Consigne A
Relevez tous les termes que le texte sur les chaînes de valeur mondiales cite pour désigner le phénomène de fragmentation.
Consigne B
Rédigez la suite du texte sur les chaînes de valeur mondiales, à partir de sa dernière phrase.

La notion de chaîne d’activité décrit la séquence des opérations conduisant à la production d’un bien final. Une chaîne d’activité se mondialise lorsque ces activités sont réparties entre filiales ou sous-traitants établis dans plusieurs pays. Selon l’OMC, une chaîne de valeur mondiale est une succession des activités exécutées par les entreprises pour créer de la valeur lors des diverses étapes de la production (chaîne d’approvisionnement), mais aussi avec toutes les activités faisant partie de la chaîne de la demande (commercialisation, vente, service à la clientèle).
Une chaîne de valeur mondiale (CVM) est donc une série d'étapes dans la production d'un produit ou d'un service destiné à la vente aux consommateurs. Chaque étape ajoute de la valeur et au moins deux étapes se déroulent dans des pays différents. Le phénomène de fragmentation peut être désigné par différents termes : découpage, dégroupage, délocalisation, spécialisation verticale, commerce des tâches, etc. Il s’agit toujours de souligner que la production de valeur ajoutée ne se réalise plus dans un seul endroit.

Section des données
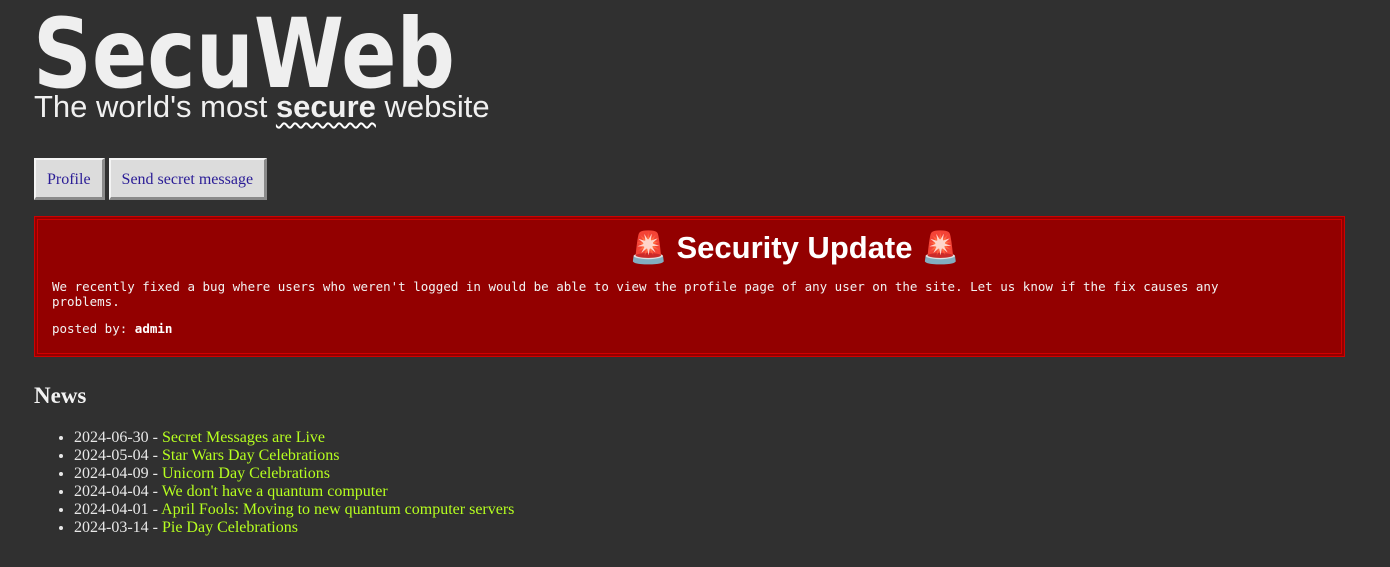 This screenshot has height=567, width=1390. Describe the element at coordinates (275, 492) in the screenshot. I see `news-link: We don't have a quantum computer` at that location.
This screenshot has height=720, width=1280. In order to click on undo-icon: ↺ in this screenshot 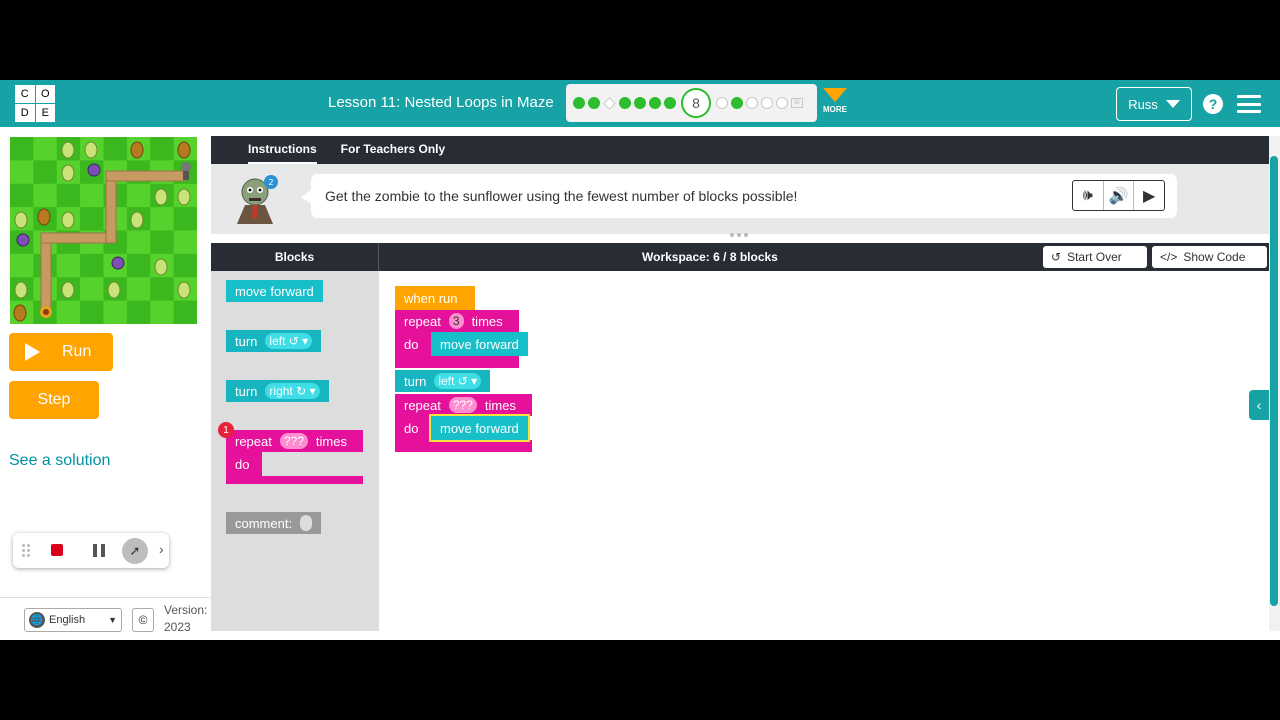, I will do `click(1056, 257)`.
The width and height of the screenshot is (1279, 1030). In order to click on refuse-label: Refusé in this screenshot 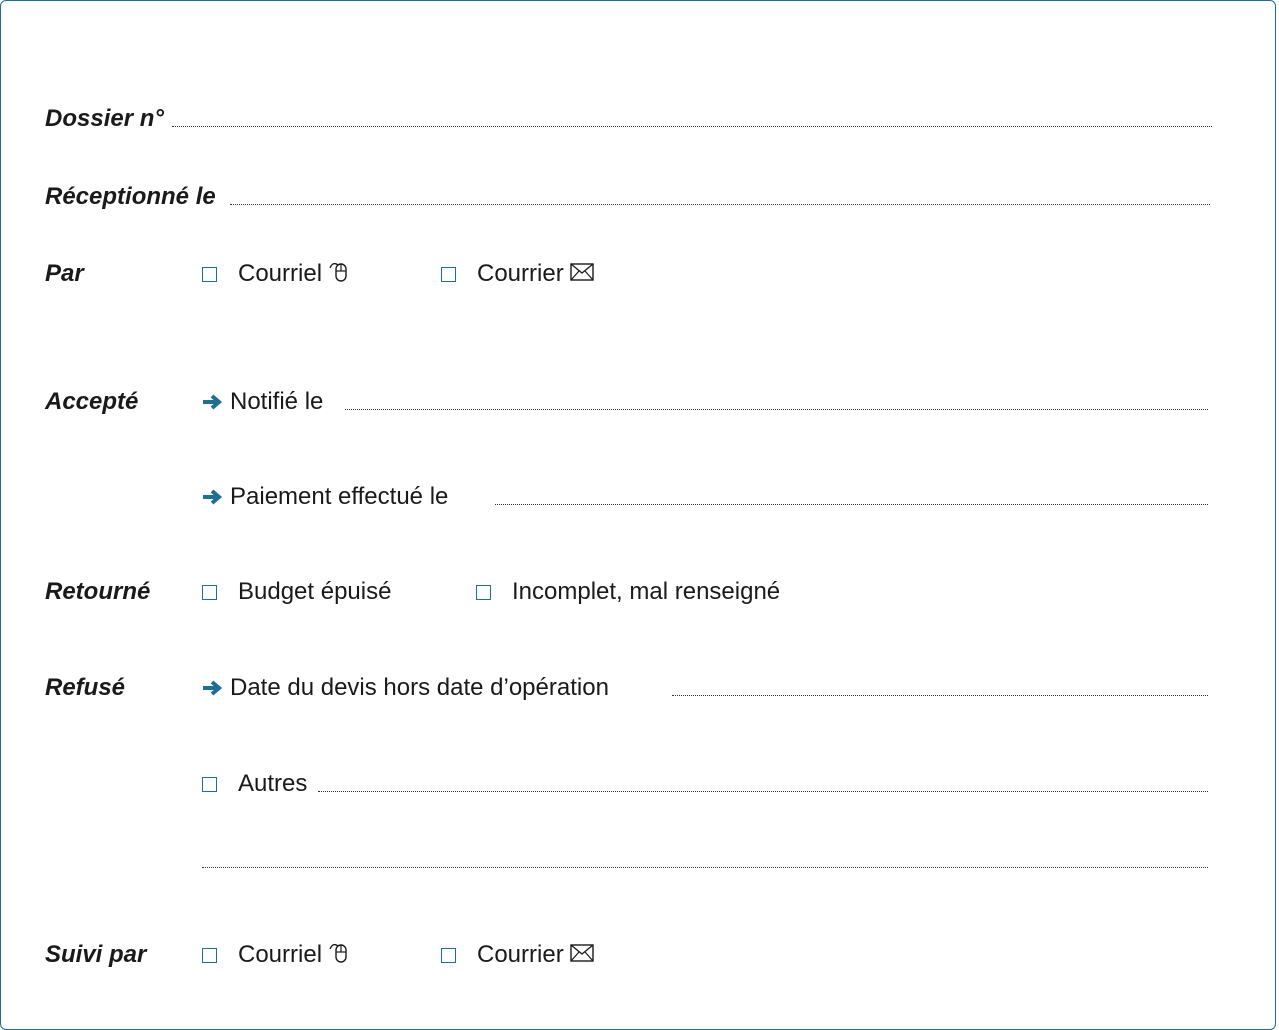, I will do `click(86, 688)`.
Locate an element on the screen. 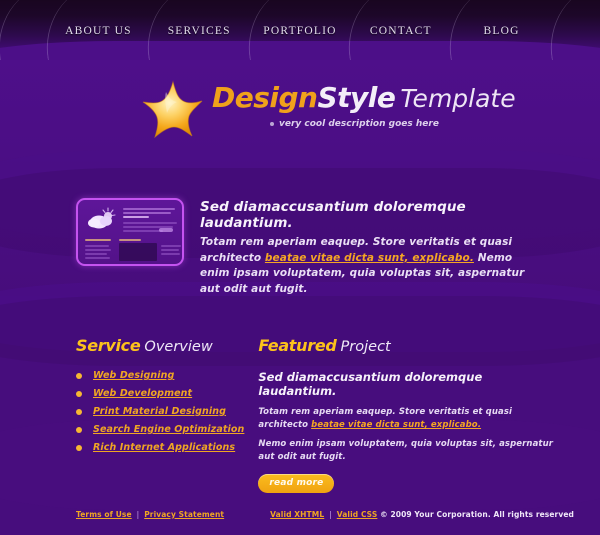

Résultat de l'exercice A
découpage, dégroupage, délocalisation, spécialisation verticale, commerce des tâches

Résultat de l'exercice B
Par exemple, un vélo peut être assemblé en Finlande avec des pièces détachées venant d’Italie, du Japon et de Malaisie et exporté vers la République arabe d'Égypte.
Les entreprises conçoivent des produits dans un pays, achètent des pièces détachées et des composants dans plusieurs pays et assemblent les produits finaux dans un autre pays. En conséquence, le commerce international et les flux d'investissement ont considérablement augmenté. Ainsi, les pièces et les composants (d’une voiture, d’un avion, d’un téléphone portable, d’une chaussure de sport, d’un jouet, etc.) circulent entre pays que la chaîne de valeur soit organisée autour de produits intermédiaires, qu’elle soit simple ou complexe.
Les économies participent aux CVM de deux façons.
- soit elles importent des intrants qui serviront à produire des marchandises et des services qu’elles exporteront. Elles participent en amont au processus de fragmentation des productions ;
- soit elles exportent des intrants produits localement vers des partenaires intervenant aux derniers stades de la production. Elles participent en aval au processus de fragmentation des productions.
La chaîne de valeur fractionne le processus de production entre plusieurs pays. Les gains des CVM reposent sur cette fragmentation et la circulation de la production entre les entreprises situées dans différents pays. Les entreprises se spécialisent dans une partie du processus de fabrication : elles ne produisent plus l’intégralité d’un bien.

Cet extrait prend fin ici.